Work order
The expected answer comprises all lines from the entries that contain the string "will".
----------------------------------------
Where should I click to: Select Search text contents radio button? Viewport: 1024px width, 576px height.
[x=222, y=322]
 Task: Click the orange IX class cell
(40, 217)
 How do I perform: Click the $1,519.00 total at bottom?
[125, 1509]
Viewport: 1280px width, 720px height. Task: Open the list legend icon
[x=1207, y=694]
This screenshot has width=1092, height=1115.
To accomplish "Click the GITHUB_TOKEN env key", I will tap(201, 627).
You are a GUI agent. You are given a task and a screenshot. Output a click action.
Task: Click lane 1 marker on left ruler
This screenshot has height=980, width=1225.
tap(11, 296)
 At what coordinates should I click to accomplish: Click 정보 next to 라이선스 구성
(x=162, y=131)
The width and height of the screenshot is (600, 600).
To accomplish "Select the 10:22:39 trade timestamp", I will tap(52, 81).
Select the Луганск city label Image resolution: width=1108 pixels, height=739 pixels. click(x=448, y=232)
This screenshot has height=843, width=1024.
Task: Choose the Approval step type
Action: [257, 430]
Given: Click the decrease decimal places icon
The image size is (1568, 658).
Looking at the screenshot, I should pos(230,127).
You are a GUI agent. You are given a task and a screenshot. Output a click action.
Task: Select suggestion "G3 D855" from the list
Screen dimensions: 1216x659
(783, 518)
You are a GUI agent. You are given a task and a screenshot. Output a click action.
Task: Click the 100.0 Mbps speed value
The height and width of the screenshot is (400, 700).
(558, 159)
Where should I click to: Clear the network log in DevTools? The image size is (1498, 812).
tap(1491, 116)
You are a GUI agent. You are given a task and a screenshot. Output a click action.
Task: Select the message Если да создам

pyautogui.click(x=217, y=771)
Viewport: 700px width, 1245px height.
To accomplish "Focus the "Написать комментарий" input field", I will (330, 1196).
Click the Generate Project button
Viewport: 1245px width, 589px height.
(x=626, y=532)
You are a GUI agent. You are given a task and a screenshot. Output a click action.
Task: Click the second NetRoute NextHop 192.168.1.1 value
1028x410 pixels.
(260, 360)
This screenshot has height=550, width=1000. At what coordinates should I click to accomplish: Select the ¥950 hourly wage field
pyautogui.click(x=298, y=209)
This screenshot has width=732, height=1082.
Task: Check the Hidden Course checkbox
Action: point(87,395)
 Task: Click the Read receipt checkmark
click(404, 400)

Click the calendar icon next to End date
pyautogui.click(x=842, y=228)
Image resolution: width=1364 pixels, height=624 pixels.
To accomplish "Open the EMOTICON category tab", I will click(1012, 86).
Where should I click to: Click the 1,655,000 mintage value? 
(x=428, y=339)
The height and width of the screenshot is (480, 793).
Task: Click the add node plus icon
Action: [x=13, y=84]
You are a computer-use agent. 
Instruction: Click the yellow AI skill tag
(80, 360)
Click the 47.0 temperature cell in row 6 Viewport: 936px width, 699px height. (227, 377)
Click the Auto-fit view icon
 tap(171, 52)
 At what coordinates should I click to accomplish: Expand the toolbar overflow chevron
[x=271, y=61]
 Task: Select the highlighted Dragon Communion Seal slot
----------------------------------------
Solution to this exercise
To accomplish "Click the GITHUB_TOKEN env key", I will tap(201, 627).
To accomplish "Select the 10:22:39 trade timestamp", I will tap(52, 81).
To accomplish "Focus the "Написать комментарий" input field", I will (330, 1196).
To accomplish "Open the EMOTICON category tab", I will click(1012, 86).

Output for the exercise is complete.